— PROBLEM REQUIREMENTS —
Copy every line of the records below verbatim, from the line containing "What do you see at coordinates (727, 748)" down to the line containing "Looking at the image, I should click on (183, 222).", including both of those lines.

— DATA SECTION —
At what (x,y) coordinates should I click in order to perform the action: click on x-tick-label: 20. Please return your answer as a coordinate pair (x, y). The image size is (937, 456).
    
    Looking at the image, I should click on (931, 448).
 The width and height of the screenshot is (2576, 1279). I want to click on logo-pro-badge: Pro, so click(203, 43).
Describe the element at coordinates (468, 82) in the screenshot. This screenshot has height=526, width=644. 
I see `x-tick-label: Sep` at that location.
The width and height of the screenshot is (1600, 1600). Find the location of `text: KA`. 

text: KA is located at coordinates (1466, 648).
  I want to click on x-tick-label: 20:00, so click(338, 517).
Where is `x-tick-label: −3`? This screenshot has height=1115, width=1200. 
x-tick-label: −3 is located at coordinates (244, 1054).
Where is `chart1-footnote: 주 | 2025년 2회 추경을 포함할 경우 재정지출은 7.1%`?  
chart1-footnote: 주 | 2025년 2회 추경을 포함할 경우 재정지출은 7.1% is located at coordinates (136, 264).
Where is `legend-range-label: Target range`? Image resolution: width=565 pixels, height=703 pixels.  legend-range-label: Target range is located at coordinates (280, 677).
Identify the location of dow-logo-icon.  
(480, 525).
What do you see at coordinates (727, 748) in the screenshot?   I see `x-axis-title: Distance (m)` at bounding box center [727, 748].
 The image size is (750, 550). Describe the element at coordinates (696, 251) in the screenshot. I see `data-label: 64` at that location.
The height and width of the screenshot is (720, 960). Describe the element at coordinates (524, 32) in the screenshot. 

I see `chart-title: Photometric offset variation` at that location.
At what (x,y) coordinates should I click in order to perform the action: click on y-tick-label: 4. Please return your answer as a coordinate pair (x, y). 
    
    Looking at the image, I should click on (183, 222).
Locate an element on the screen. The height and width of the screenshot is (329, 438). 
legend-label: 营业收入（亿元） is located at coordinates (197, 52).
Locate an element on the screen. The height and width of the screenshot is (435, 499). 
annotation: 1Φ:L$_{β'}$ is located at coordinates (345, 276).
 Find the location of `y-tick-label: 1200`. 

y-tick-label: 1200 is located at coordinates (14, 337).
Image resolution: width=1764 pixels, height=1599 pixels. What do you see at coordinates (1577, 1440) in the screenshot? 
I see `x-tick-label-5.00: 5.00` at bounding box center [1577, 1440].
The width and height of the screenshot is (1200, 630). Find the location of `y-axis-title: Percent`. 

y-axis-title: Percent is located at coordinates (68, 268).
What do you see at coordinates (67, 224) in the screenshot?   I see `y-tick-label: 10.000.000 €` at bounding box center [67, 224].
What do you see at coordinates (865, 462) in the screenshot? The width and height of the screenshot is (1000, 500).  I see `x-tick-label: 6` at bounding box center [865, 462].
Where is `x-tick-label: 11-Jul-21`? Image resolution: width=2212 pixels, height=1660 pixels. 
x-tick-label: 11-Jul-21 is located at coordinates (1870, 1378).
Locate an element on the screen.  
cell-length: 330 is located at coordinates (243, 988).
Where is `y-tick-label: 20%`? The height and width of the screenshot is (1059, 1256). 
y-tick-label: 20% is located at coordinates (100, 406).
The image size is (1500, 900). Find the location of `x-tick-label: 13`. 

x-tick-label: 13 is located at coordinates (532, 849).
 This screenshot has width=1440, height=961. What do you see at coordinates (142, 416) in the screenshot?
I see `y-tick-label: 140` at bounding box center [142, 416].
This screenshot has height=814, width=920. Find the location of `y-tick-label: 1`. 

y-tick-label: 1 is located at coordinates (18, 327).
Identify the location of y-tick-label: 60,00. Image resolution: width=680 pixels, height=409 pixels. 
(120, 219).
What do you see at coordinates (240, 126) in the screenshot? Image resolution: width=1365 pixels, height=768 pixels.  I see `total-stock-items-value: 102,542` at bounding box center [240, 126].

— ANSWER TO THIS TASK —
What do you see at coordinates (727, 748) in the screenshot?   I see `x-axis-title: Distance (m)` at bounding box center [727, 748].
 The image size is (750, 550). Describe the element at coordinates (696, 251) in the screenshot. I see `data-label: 64` at that location.
The height and width of the screenshot is (720, 960). Describe the element at coordinates (524, 32) in the screenshot. 

I see `chart-title: Photometric offset variation` at that location.
At what (x,y) coordinates should I click in order to perform the action: click on y-tick-label: 4. Please return your answer as a coordinate pair (x, y). 
    
    Looking at the image, I should click on (183, 222).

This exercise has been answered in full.